Start of Exercise inputs
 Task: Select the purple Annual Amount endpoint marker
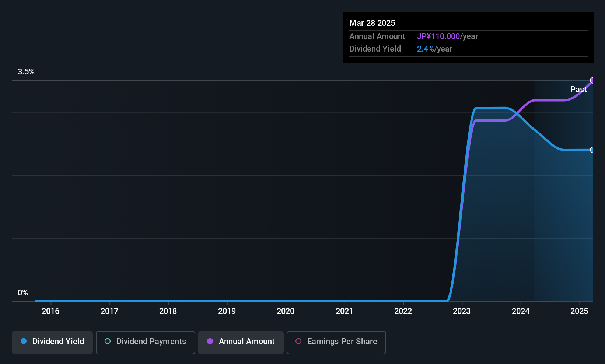click(x=592, y=80)
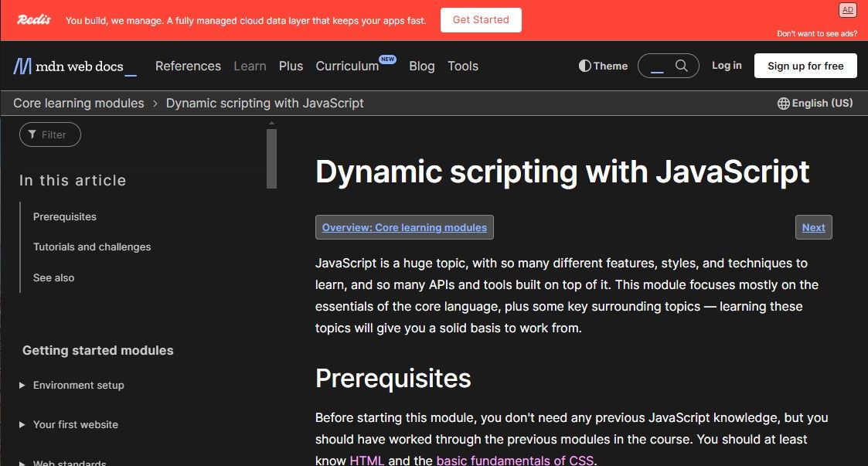Follow the Overview: Core learning modules link
Viewport: 868px width, 466px height.
tap(404, 227)
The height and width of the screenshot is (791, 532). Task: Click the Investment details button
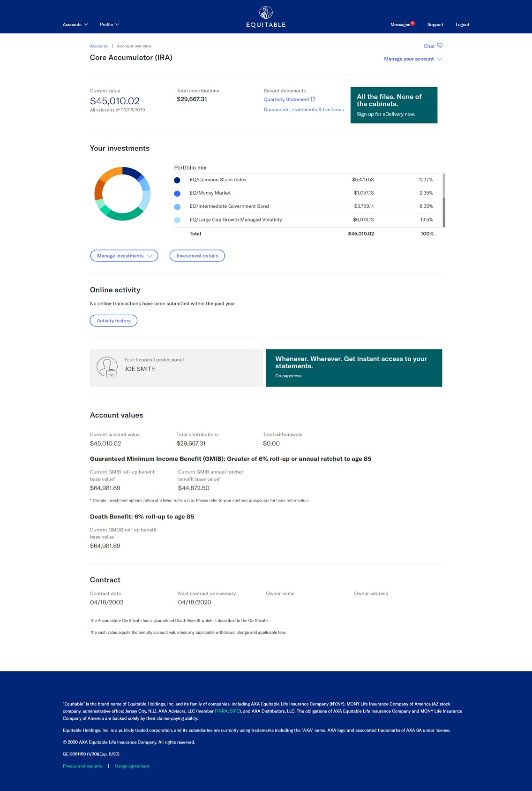click(x=197, y=256)
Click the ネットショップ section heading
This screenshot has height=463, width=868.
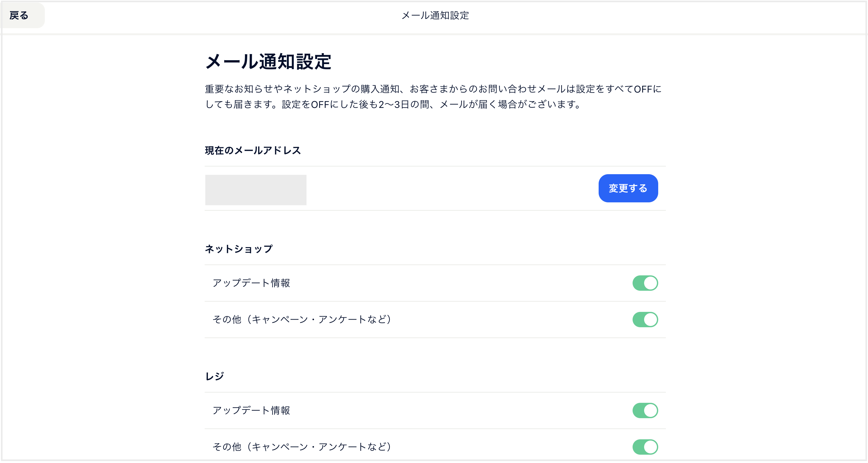tap(239, 249)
End of Exercise inputs
*Goal of the exercise*.
Go through the entries and retype them exactly, except for the images.

*Expected answer*.
 Task: Select the purple Annual Amount endpoint marker
click(x=592, y=80)
Follow the Overview: Core learning modules link
Viewport: 868px width, 466px height.
tap(404, 227)
The height and width of the screenshot is (791, 532). Task: Click the Investment details button
click(x=197, y=256)
Click the ネットショップ section heading
This screenshot has height=463, width=868.
tap(239, 249)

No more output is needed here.